*What to produce:*
From the article on bad grammar and AI safety below, reproduce word for word the part that opens with the words containing "Protection strategy" and closes with "reducing its likelihood.".

*Supplied text:*
□ □ □ □
Bad grammar can make AI ignore safety measures, warns study
What's the story
A recent study by security experts from Palo Alto Networks' Unit 42 has revealed that a single poorly-structured, run-on sentence can trick large language model (LLM) chatbots into ignoring their safety protocols. The researchers discovered that constructing run-on sentences that delay punctuation can prevent the guardrails from activating in time, leading to "toxic" or otherwise prohibited responses.
Protection strategy
'Logit-gap' analysis technique proposed as benchmark
The research paper also proposes a "logit-gap" analysis technique as a possible benchmark to protect models from such attacks. The researchers, Tung-Ling "Tony" Li and Hongliang Liu, explained in a Unit 42 blog post that their study introduces the concept of the refusal-affirmation logit gap. They clarified that this doesn't mean training is completely erasing the potential for harmful responses but rather reducing its likelihood.
□ □ □ □
*Input data:*

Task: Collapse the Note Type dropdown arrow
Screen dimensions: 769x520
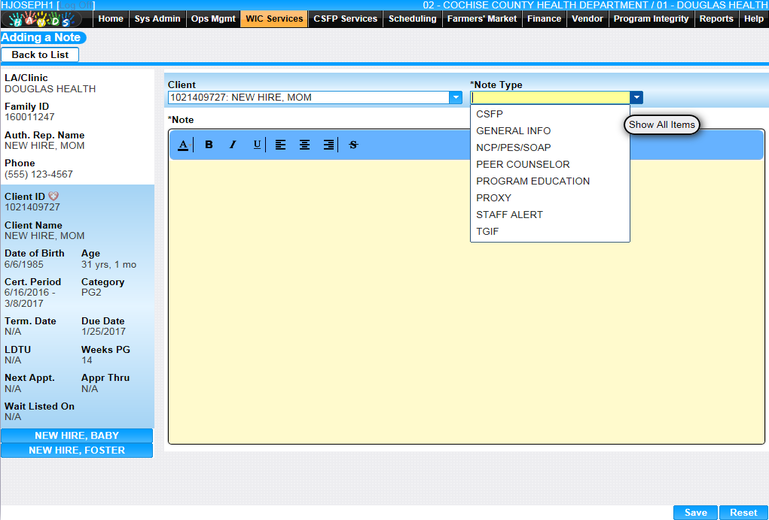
□ □ □ □
*Answer for this exercise:*
Protection strategy
'Logit-gap' analysis technique proposed as benchmark
The research paper also proposes a "logit-gap" analysis technique as a possible benchmark to protect models from such attacks. The researchers, Tung-Ling "Tony" Li and Hongliang Liu, explained in a Unit 42 blog post that their study introduces the concept of the refusal-affirmation logit gap. They clarified that this doesn't mean training is completely erasing the potential for harmful responses but rather reducing its likelihood.